Recorded data:
----
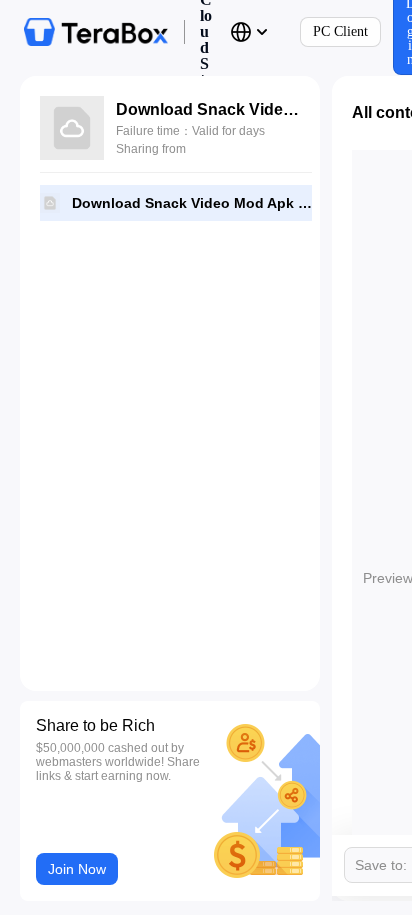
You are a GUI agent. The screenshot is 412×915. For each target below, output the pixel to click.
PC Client (340, 31)
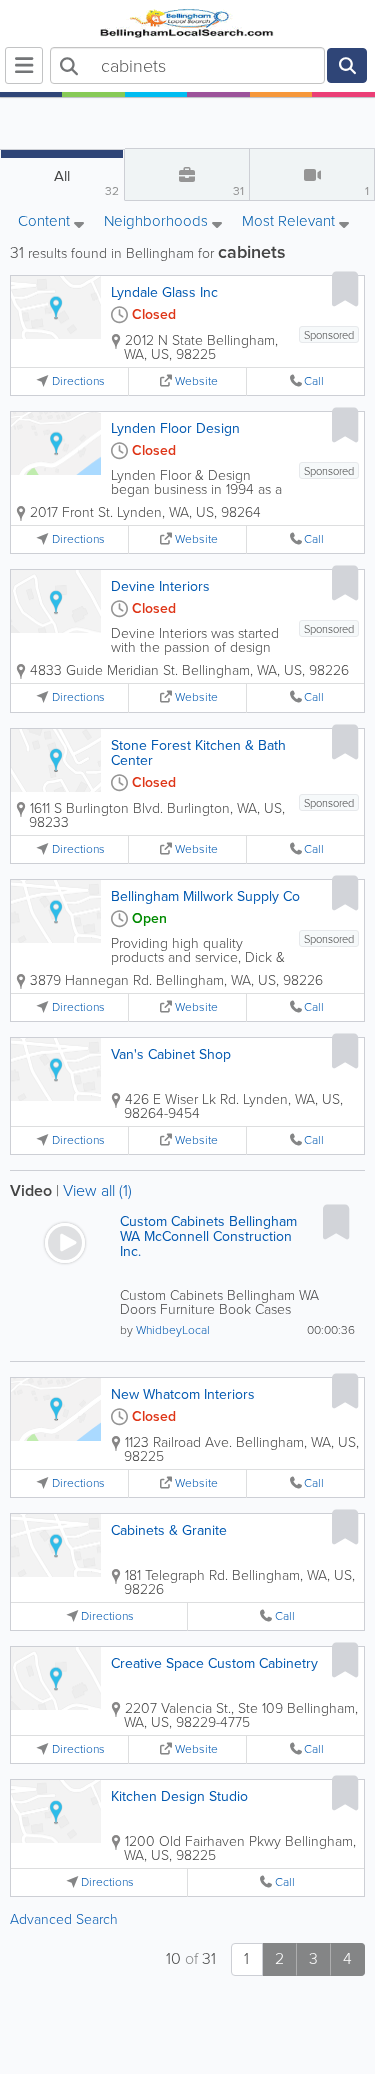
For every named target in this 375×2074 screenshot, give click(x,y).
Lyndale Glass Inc (164, 292)
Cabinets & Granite (169, 1530)
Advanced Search (64, 1919)
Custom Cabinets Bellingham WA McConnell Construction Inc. (208, 1236)
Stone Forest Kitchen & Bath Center (198, 753)
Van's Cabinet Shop (171, 1054)
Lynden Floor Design (175, 428)
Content (46, 222)
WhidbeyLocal (173, 1330)
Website (196, 381)
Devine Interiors (160, 586)
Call (314, 381)
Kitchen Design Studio (179, 1796)
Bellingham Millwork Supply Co (205, 896)
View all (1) (97, 1190)
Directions (78, 381)
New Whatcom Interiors (183, 1394)
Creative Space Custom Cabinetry (214, 1663)
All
----
Work order »
The reply is to be all the records above, transcribed exactly, with no pictures.

Solution »
You are a GUI agent. The screenshot is 412×915. For each target below, output the pixel to click.
PC Client (340, 31)
For every named target in this 375×2074 screenshot, give click(x,y).
Lyndale Glass Inc (164, 292)
Cabinets & Granite (169, 1530)
Advanced Search (64, 1919)
Custom Cabinets Bellingham WA McConnell Construction Inc. (208, 1236)
Stone Forest Kitchen & Bath Center (198, 753)
Van's Cabinet Shop (171, 1054)
Lynden Floor Design (175, 428)
Content (46, 222)
WhidbeyLocal (173, 1330)
Website (196, 381)
Devine Interiors (160, 586)
Call (314, 381)
Kitchen Design Studio (179, 1796)
Bellingham Millwork Supply Co (205, 896)
View all (1) (97, 1190)
Directions (78, 381)
New Whatcom Interiors (183, 1394)
Creative Space Custom Cabinetry (214, 1663)
All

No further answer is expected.